Experiencing grief is a part of the human experience. But far too many of us find ourselves having to navigate grief in real time without much preparation or information.
Licensed mental health counselor Kasandra Reyes LMHC is hoping to change that. Through her mental health counseling agency, Amending Spaces Mental Health Counseling PLLC, Reyes seeks to provide individual and couple’s therapy for clients dealing with a variety of mental health issues, including grief. With Sweet July, Reyes shares some insight on how to deal with grief and ways to support someone who is grieving.
What is your definition of grief?
Grief is our response to a loss of some kind, generally characterized by intense sadness. My goal is to help people find a balance between self-acceptance and growth through the utilization of research-based therapeutic interventions.
What types of emotions are associated with grief?

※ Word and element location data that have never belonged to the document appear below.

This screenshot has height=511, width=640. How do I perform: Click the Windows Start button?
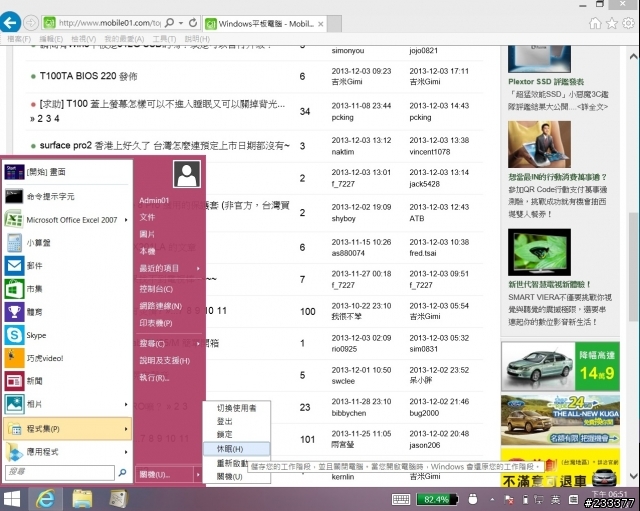tap(13, 498)
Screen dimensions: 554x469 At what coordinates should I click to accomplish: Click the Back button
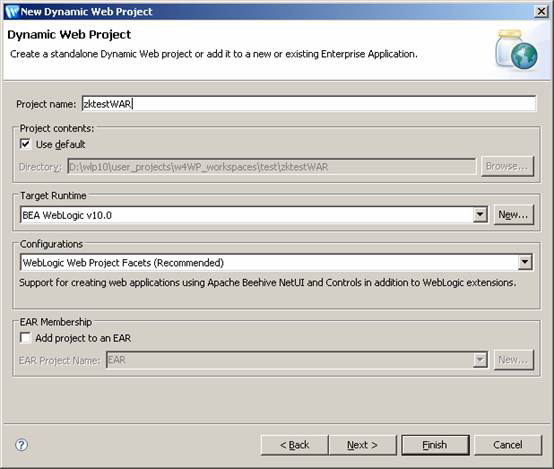point(295,445)
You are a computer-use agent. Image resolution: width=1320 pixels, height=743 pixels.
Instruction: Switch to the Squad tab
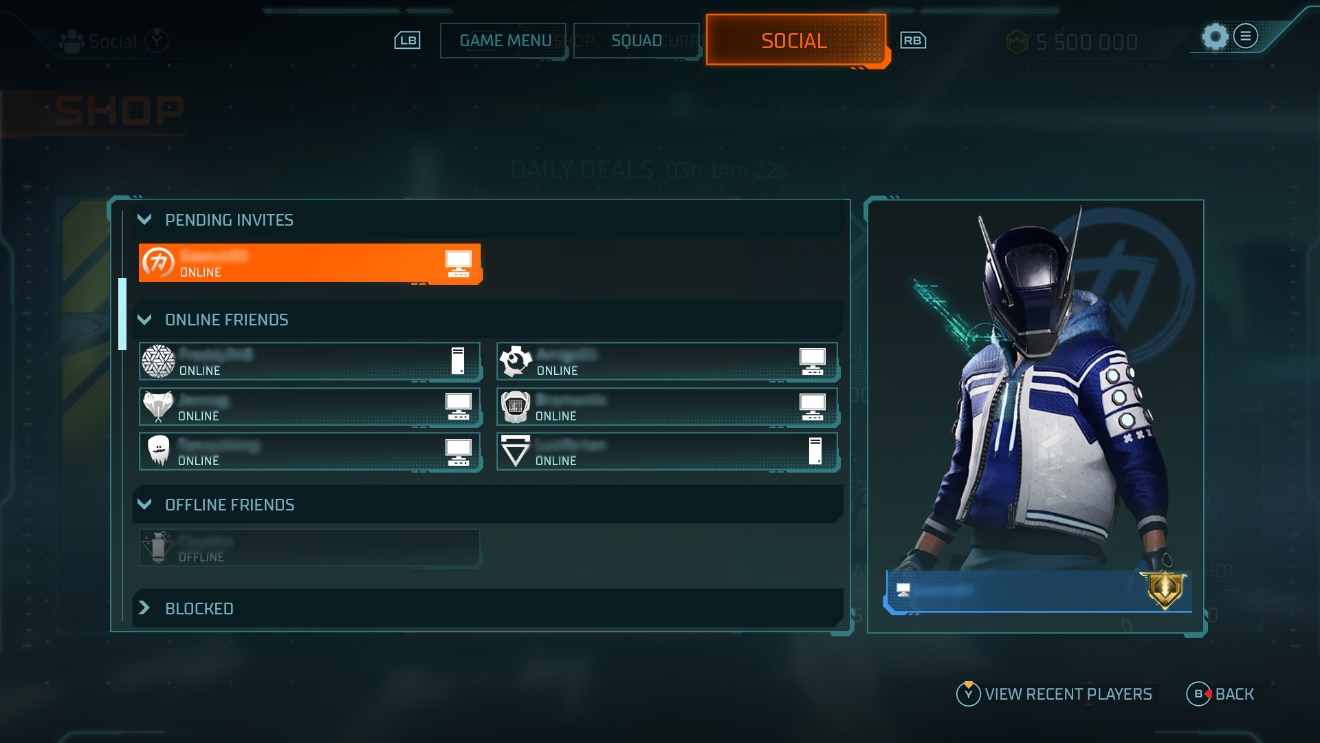[x=636, y=41]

I am generally of the belief that the most basic emotion tied to grief is sadness. I emphasize the idea that sadness is the most “basic” emotion, because emotions are a lot like onions in that they are often layered. At its core, grief is sadness, but the layers surrounding it can include guilt, fear, confusion, anger and even joy. Generally, the complexity of the relationship will inform the layers of emotion surrounding grief. An example is a father that passed away having had a troubled relationship with his children. His children will feel sad, but it might be layered with feelings of guilt or anger.

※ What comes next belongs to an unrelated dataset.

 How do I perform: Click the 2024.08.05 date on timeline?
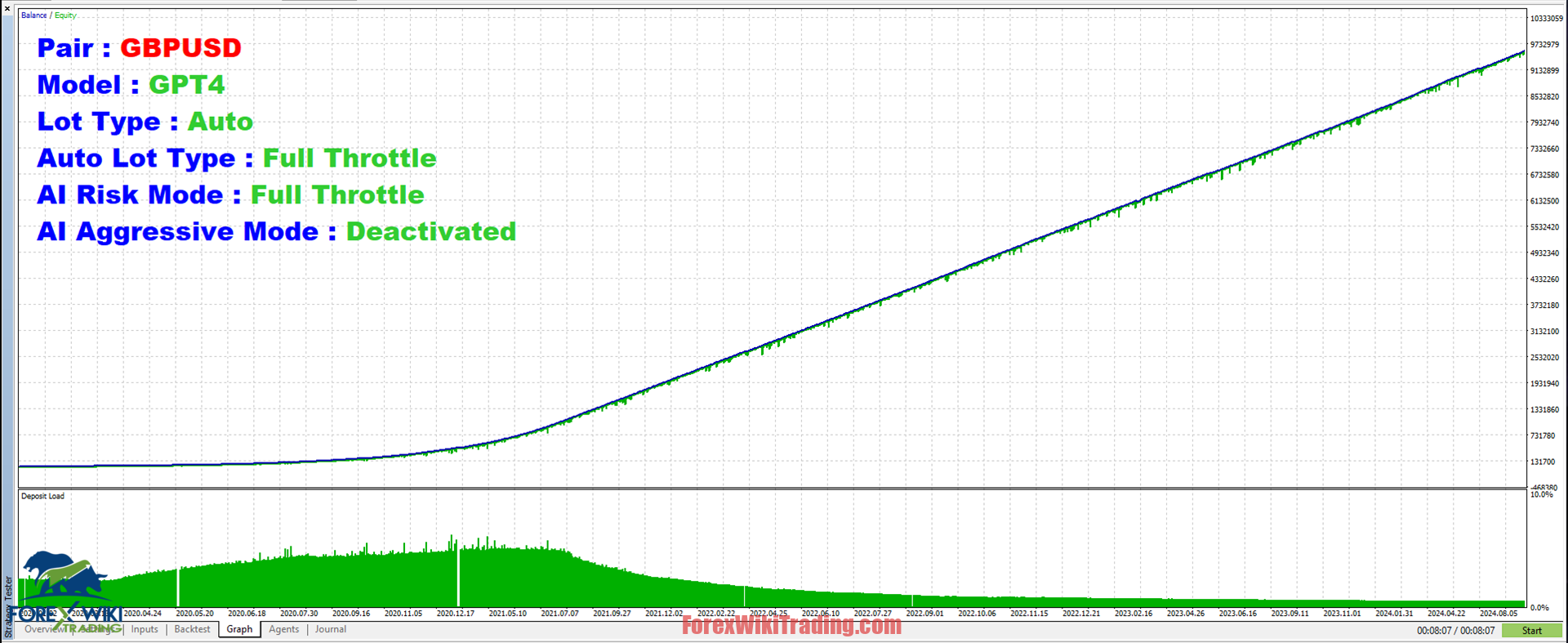point(1498,614)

Many people assume grief just centers around death, but what are some other scenarios wherein grieving could come into play?
Grief is a response to loss. While death is one of the most intense forms of loss, it isn’t the only way we experience it. Other common ways we experience loss—and therefore some level of grief—include ending a close relationship (platonic or romantic), experiencing extreme physical change or limitation (due to illness or even pregnancy) and losing job opportunities.
Can we put a timeline on grieving?
Grieving looks different for everyone, so it is hard to pinpoint a general timeline. The main thing we should keep in mind when trying to assess whether our grief is healthy is how our emotions develop with time. It is okay to feel sad about someone’s passing years after, but do we find ourselves mourning just as intensely as when they initially passed?
A form of clinically significant grief is known as Persistent Complex Bereavement Disorder. It is diagnosed when someone experiences the death of someone close to them, and, after a year, the person still has intense and persistent feelings of sadness, longing and preoccupation with the deceased. Someone diagnosed with this is still highly reactive to death and can encounter social and identity disruptions. Some examples of this include denial of the passing, struggling to remember the deceased in any positive way, excessive avoidance of things that might remind them of the loss, feeling like life has lost meaning without the deceased, feeling detached from others, and suicidal ideation.
If someone is experiencing grief, what are some things they can do to help manage it?
It is important to remind yourself:
- Negative emotions are okay and, while unpleasant, don’t need to be avoided.
- Positive emotions are okay as well, as we should not feel guilty for moving forward in our lives after a loss.
- Don’t judge your progress based on your observation of someone else’s progress.
- You aren’t the first nor the last person to grieve the loss of a loved one; therefore, you have a whole community of people out there that know how you feel. Try connecting with them.
Stay reflective about your grieving process. Ask yourself:
- What are the layers of emotion I am feeling and why?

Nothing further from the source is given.